Rows from a screen grounding listing:
========

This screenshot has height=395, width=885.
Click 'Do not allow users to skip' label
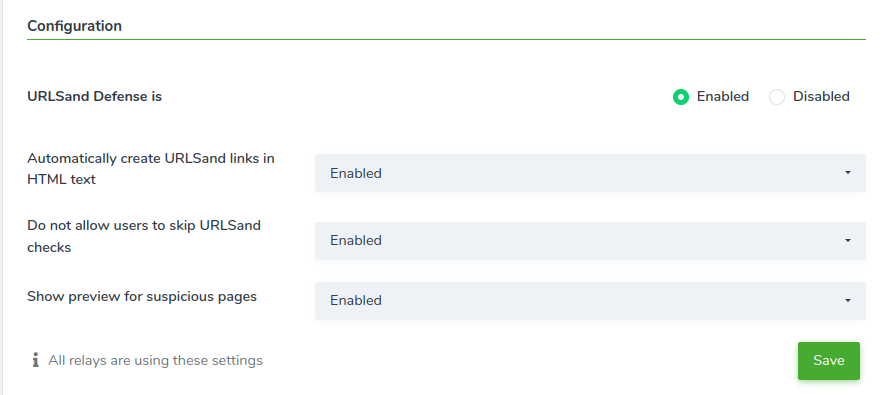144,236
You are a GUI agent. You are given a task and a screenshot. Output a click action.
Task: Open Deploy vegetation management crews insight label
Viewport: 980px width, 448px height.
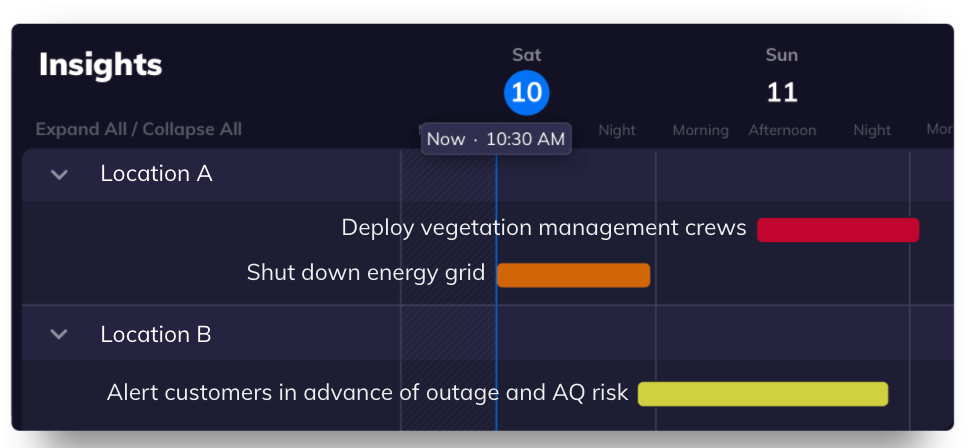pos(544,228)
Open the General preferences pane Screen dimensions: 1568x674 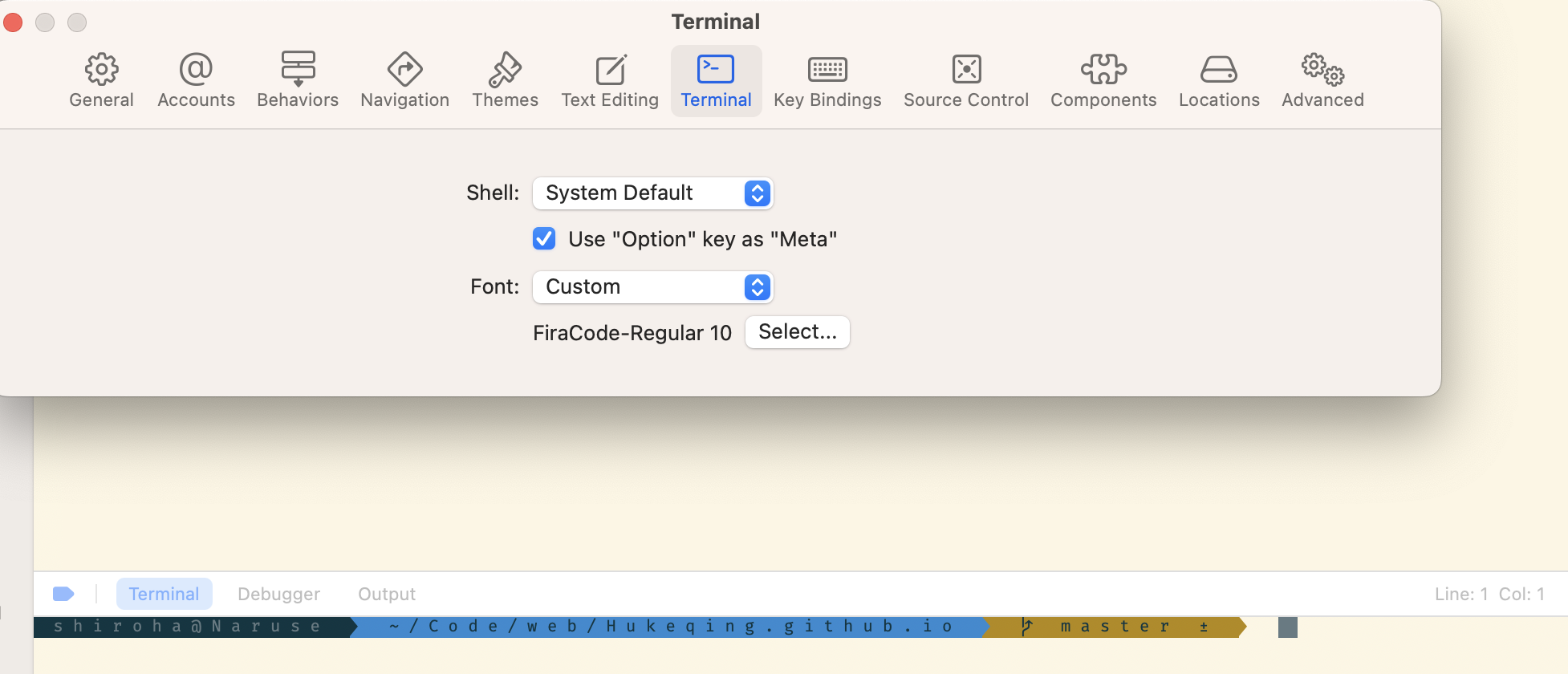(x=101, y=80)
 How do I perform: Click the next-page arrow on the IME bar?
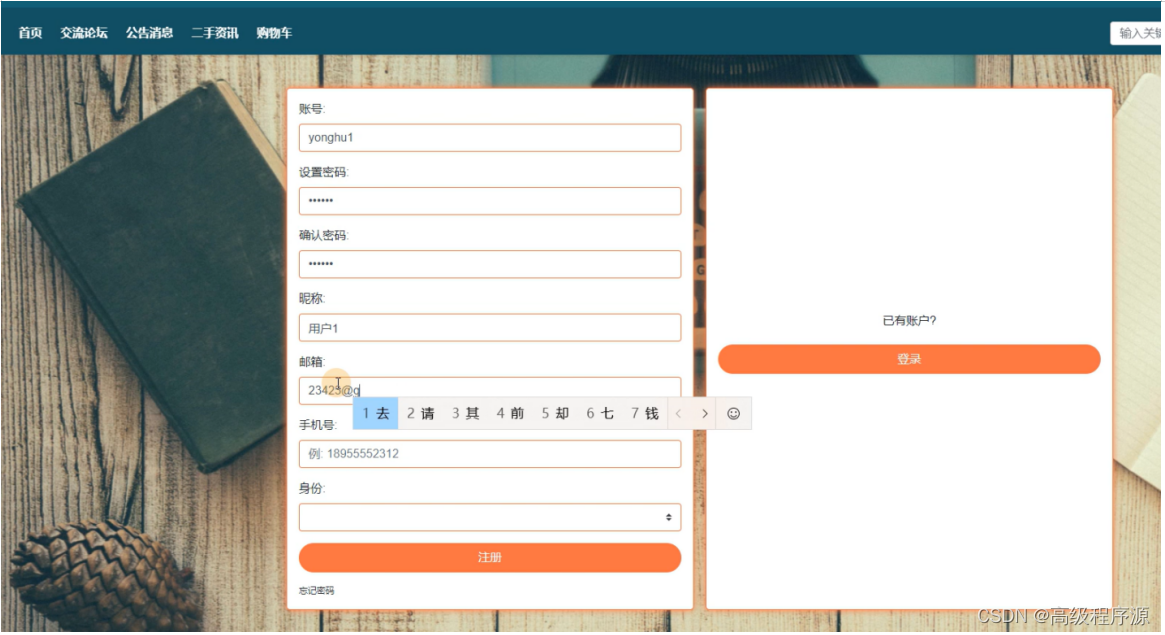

========

Problem to solve: Copy out the listing from its first line through the line containing "pos(544,228)", including both of those lines. Leave the pictures out.

Worked solution:
This screenshot has height=395, width=885.
Click 'Do not allow users to skip' label
144,236
You are a GUI agent. You are given a task and a screenshot. Output a click action.
Task: Open Deploy vegetation management crews insight label
Viewport: 980px width, 448px height.
pos(544,228)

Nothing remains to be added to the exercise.